Like most things, Databricks tend to be code-first - get it working in a techy, codey way, worry about putting a UI over the top later (if at all). If this is going to be the "citizen engineering" approach they push going forwards, it'll need a bit more polish, for sure! If you look at architecture approaches like data mesh, a lot of it is supported by democratising the tools & making it easier for the domain owners to engineer... which this is certainly heading towards.

@NM-xg7kd 3 жыл бұрын

@@AdvancingAnalytics I saw the recent Databricks vid on data mesh and yes interesting decentralised approach. Re data ownership though, I cannot see that flying in most organisations without some serious risk analysis, but like you say, this definitely lends itself to the methodology.

@alexischicoine2072 3 жыл бұрын

I like your generic approach. Using the spark config might get a bit unwieldy when you start having a lot of steps in your pipeline.

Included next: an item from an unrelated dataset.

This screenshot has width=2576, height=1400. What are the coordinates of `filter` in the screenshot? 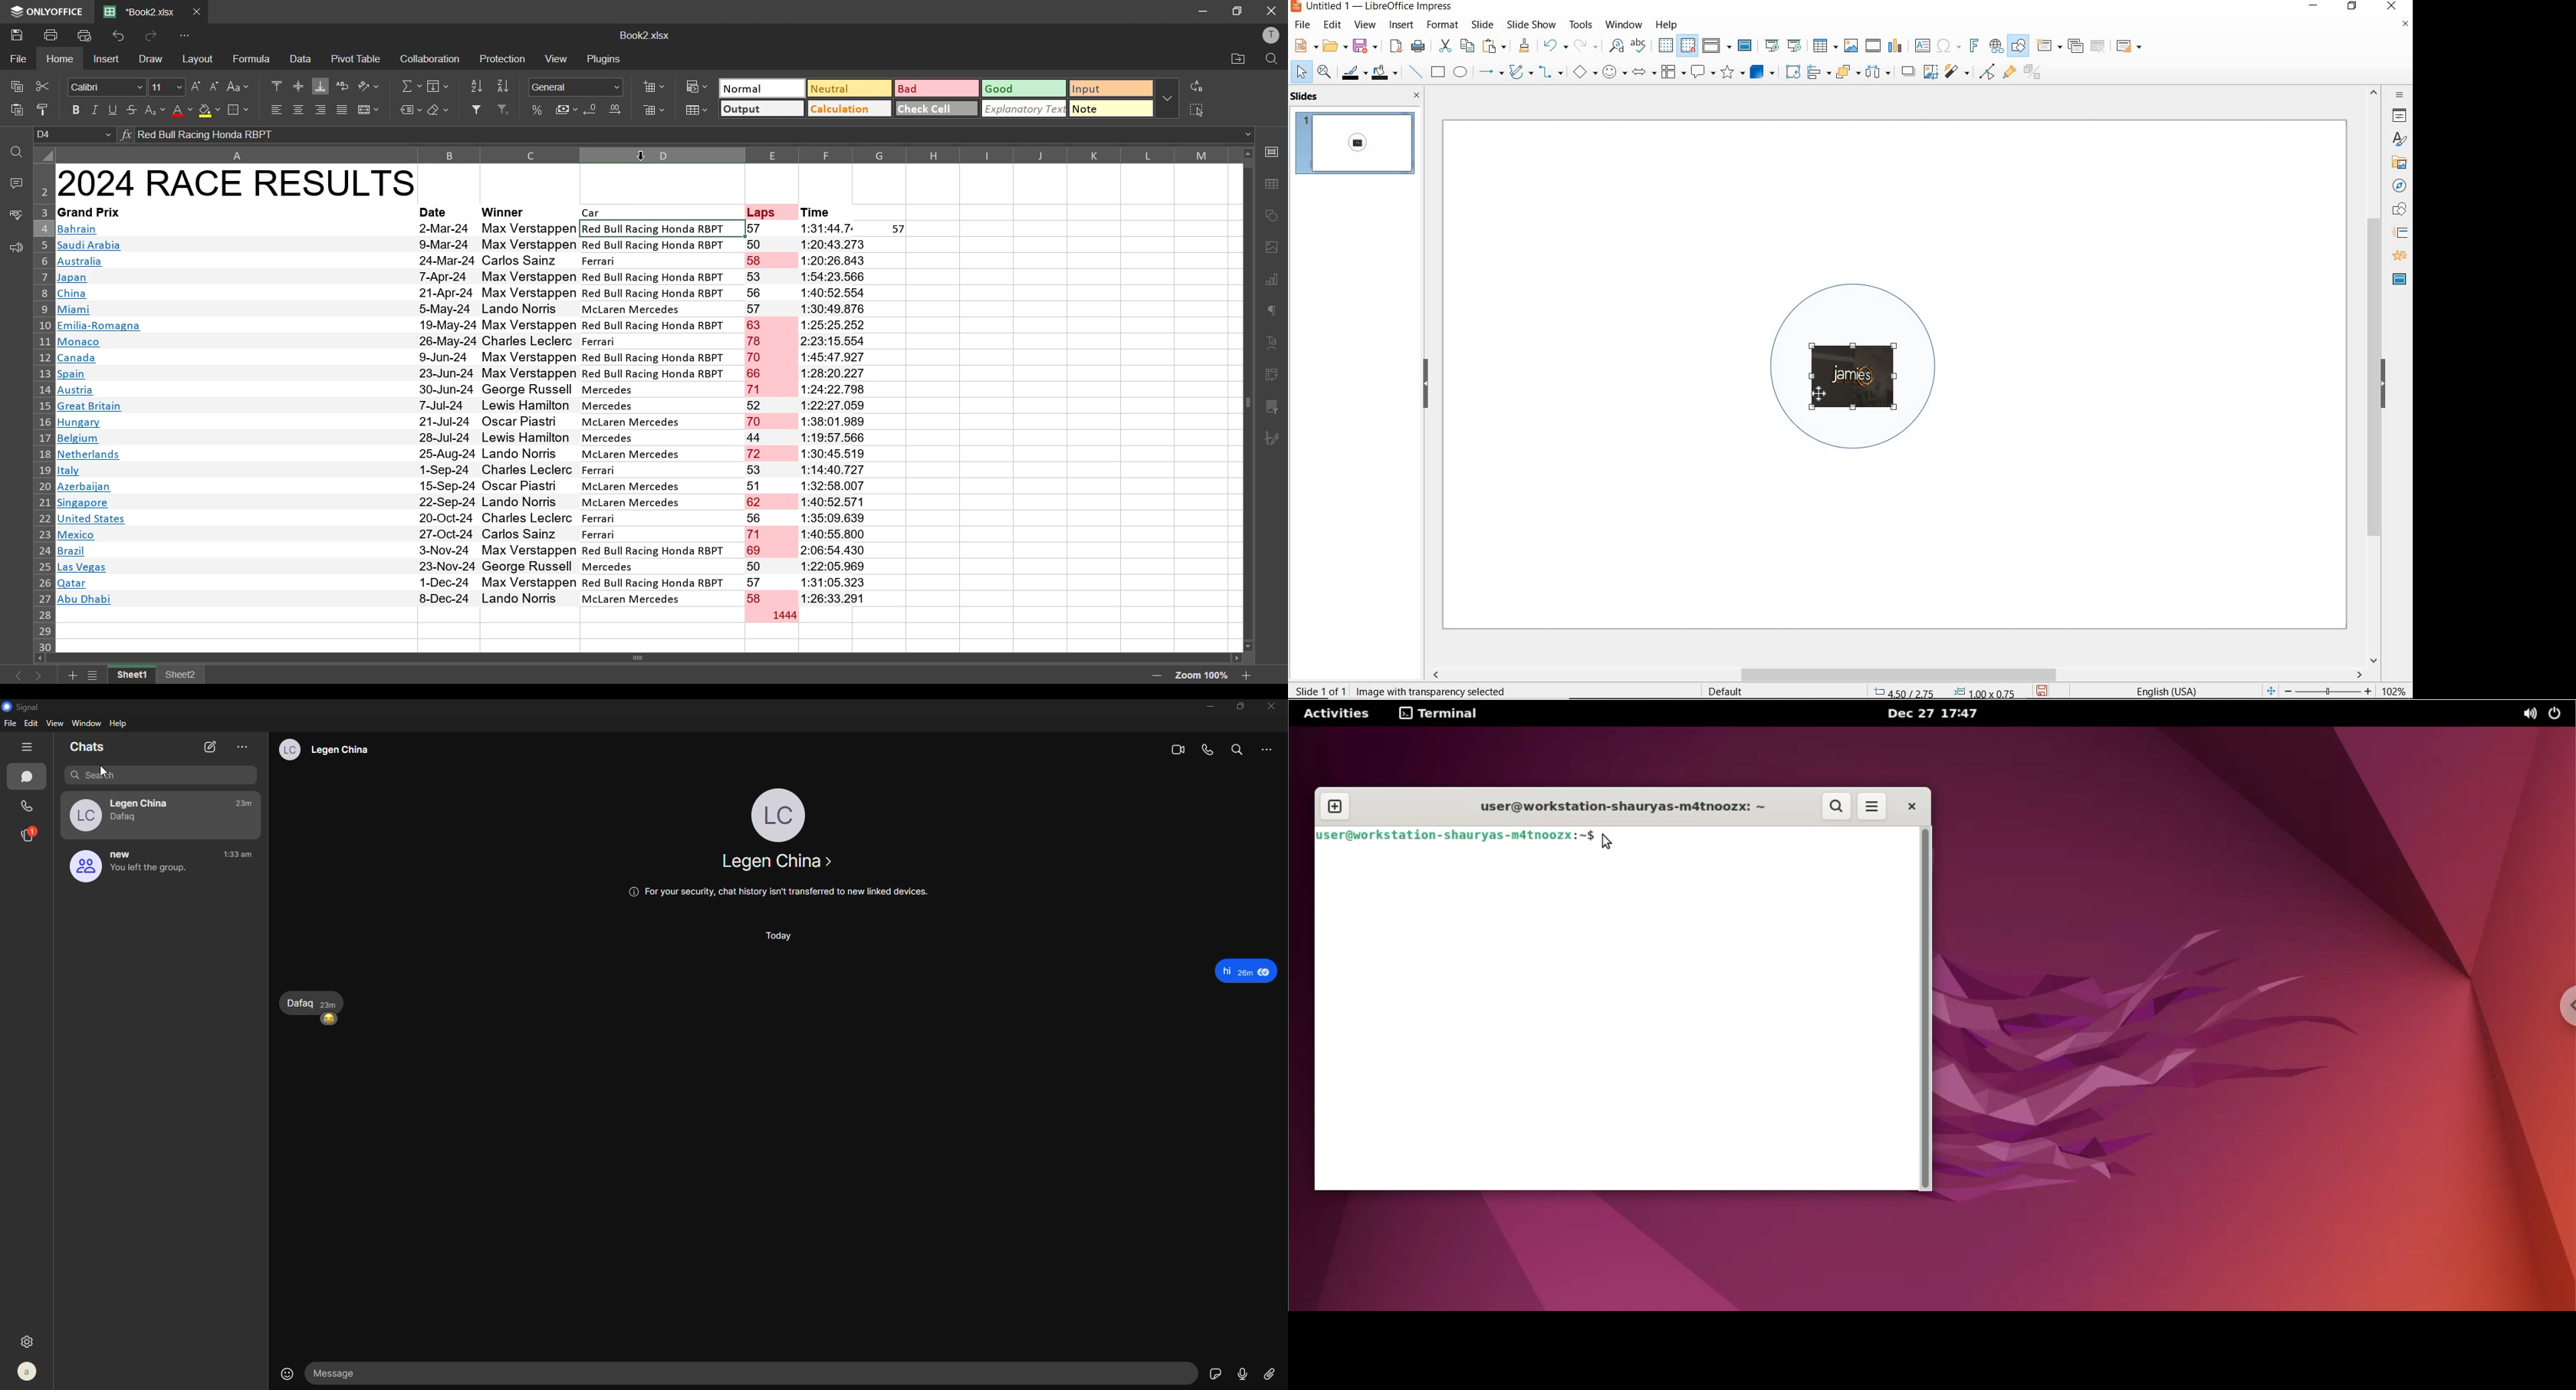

I think you could write this generic functionality in a python module you can import in your notebooks and have very simple notebooks that contain the pipeline configuration where you call the functions. Otherwise to support complex pipelines you'll end up having to create a complete pipeline definition language based on text parameters you supply as config? I could see that being worth it if you're trying to integrate this into some other tool where the config would come from but if you're working directly in Databricks as a data engineer I'm not sure what the advantage would be to define your pipelines in this format instead of using the language framework dlt provides.

@gamachu2000 3 жыл бұрын

Your absolutely right about creating a function. We just deploy two zone silver and bronze and we use a function with a for loop to iterate the config that has all information of our table. Works like a charm. I hope Simon could show that in his advancement of this video. Delta live doesn't support merge so our gold zone we went back to standard spark. There saying the merge feature is coming soon in dlt. Once that happens then everything will be dlt. We are also looking into cdc part of the dlt. Great video for the community Simon. Keep the great work.

@alexischicoine2072 3 жыл бұрын

@@gamachu2000 Ah yes I had the same issue with the merge and I don't think you can use forEachBatch either. Interesting to know the merge is coming.

@roozbehderakhshan2053 2 жыл бұрын

Interesting, just a quick question. Can the source of data instead of cloud storage be an streaming source (i.e. Kinesis or Kafka) CREATE INCREMENTAL LIVE TABLE customers COMMENT "The customers buying finished products, ingested from /databricks-datasets." TBLPROPERTIES ("myCompanyPipeline.quality" = "mapping") AS SELECT * FROM cloud_files("/databricks-datasets/retail-org/customers/", "csv"); can we do: CREATE INCREMENTAL LIVE TABLE customers COMMENT "The customers buying finished products, ingested from /databricks-datasets." TBLPROPERTIES ("myCompanyPipeline.quality" = "mapping") AS SELECT * FROM ******Kinesis;